Pero los africanos no conocen Calabria. No imaginan que puede ser más dura que el continente del que han escapado, dejando atrás guerras y balas. Guerras y balas de otro tipo. Hoy los que hablan desde Rosarno al otro lado del hilo telefónico dan a entender que lo peor está por llegar. «Los chicos han roto escaparates, atacado tiendas, dado fuego a algunos coches, sin saber quiénes eran sus dueños», explica una fuente que ruega anonimato por miedo a las cada vez más probables consecuencias. El miedo que atenaza ahora a los rosarneses es que los clásicos matones vean estos episodios de violencia del 7 de enero como una afrenta que su código de honor no puede pasar por alto. El rumor que corre en estas horas el la Piana di Gioja Tauro es que hoy, en las próximas horas, quienes hablarán serán las escopetas de los hombres de las células de la ‘Ndrangheta [mafia calabresa], que no pueden tolerar que en su territorio se dé semejante violación de la Pax mafiosa.

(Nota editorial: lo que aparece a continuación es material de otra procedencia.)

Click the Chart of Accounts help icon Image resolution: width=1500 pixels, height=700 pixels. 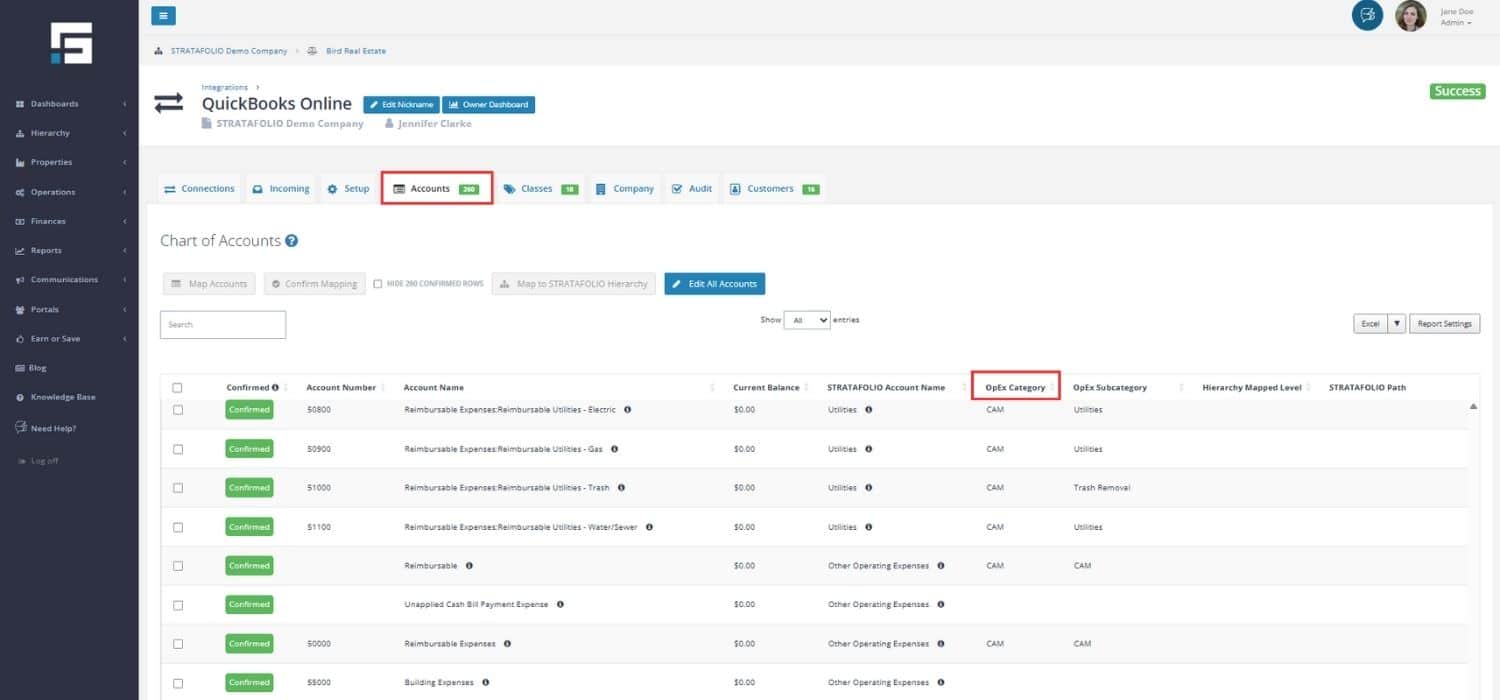(x=292, y=241)
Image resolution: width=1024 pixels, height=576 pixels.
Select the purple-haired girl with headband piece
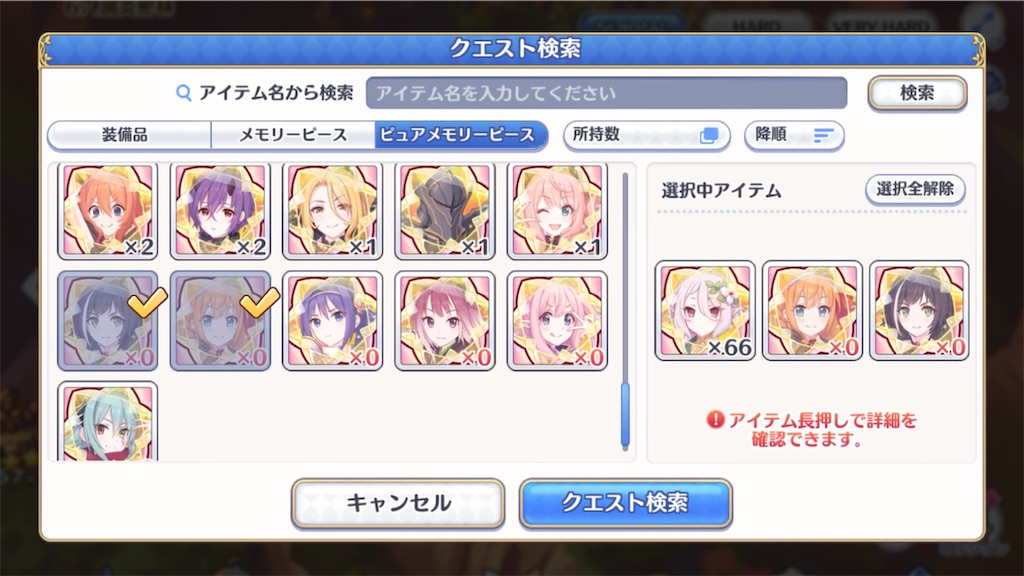tap(332, 321)
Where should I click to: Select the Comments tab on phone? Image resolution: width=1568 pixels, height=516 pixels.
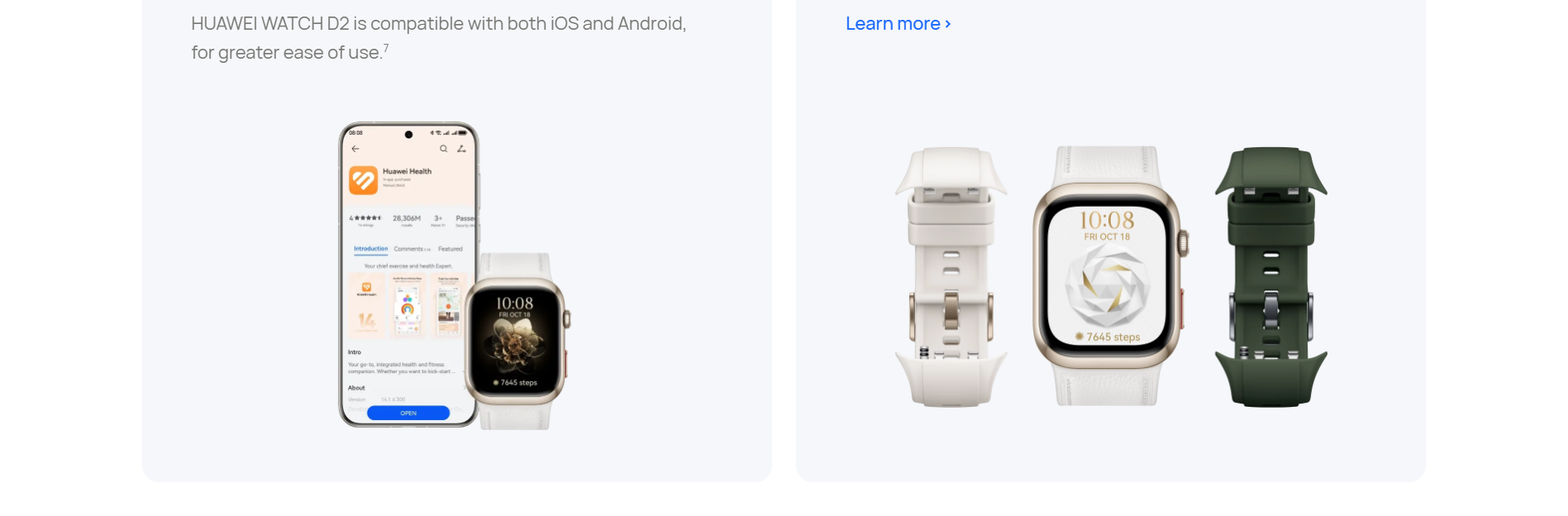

Los dos chicos agredidos con disparos de fusil de aire comprimido están fuera de peligro en el hospital de Gioja Tauro. En la carretera nacional de los olivos, que une va de Rosarno a San Ferdinando entre la Piana y el mar Tirreno con Gioja Tauro y su puerto, parece haber vuelto la calma, recobrada por la intervención de unos diez coches celulares de la policía de Gioja. Están controladas las antiguas fábricas Rognetta, donde duermen 200 trabajadores, y la antigua Opera Sila de Gioja Tauro, donde duermen otros centenares no registrados. Los celulares del gobierno civil de la Piana patrullan la nacional. Algunos vehículos siguen ardiendo. Quedan los daños a las tiendas. Imposible hablar con nadie de los cuarteles de carabineros ni de la policía, pero parece que algunos ciudadanos italianos, durante las protestas, hayan sufrido agresiones de la turba, enfurecida por el trato inhumano, por el enésimo ataque contra quienes atraviesan continentes para venir aquí a trabajar como bestias por 20 euros al día, privados de todo bienestar material. Esta vez, sin embargo, la paciencia de los migrantes, al parecer, se ha colmado y pueden haber cometido un error fatal, cegados por la rabia. Durante las próximas horas las bocas callarán en Calabria, y quien cree en su interior que ha sufrido una injusticia, muy probablemente intentará poner remedio. Solos, sin recurrir a la policía, como antaño. Con las carabinas que están siempre listas, bien engrasadas, guardadas en las despensas y los sótanos.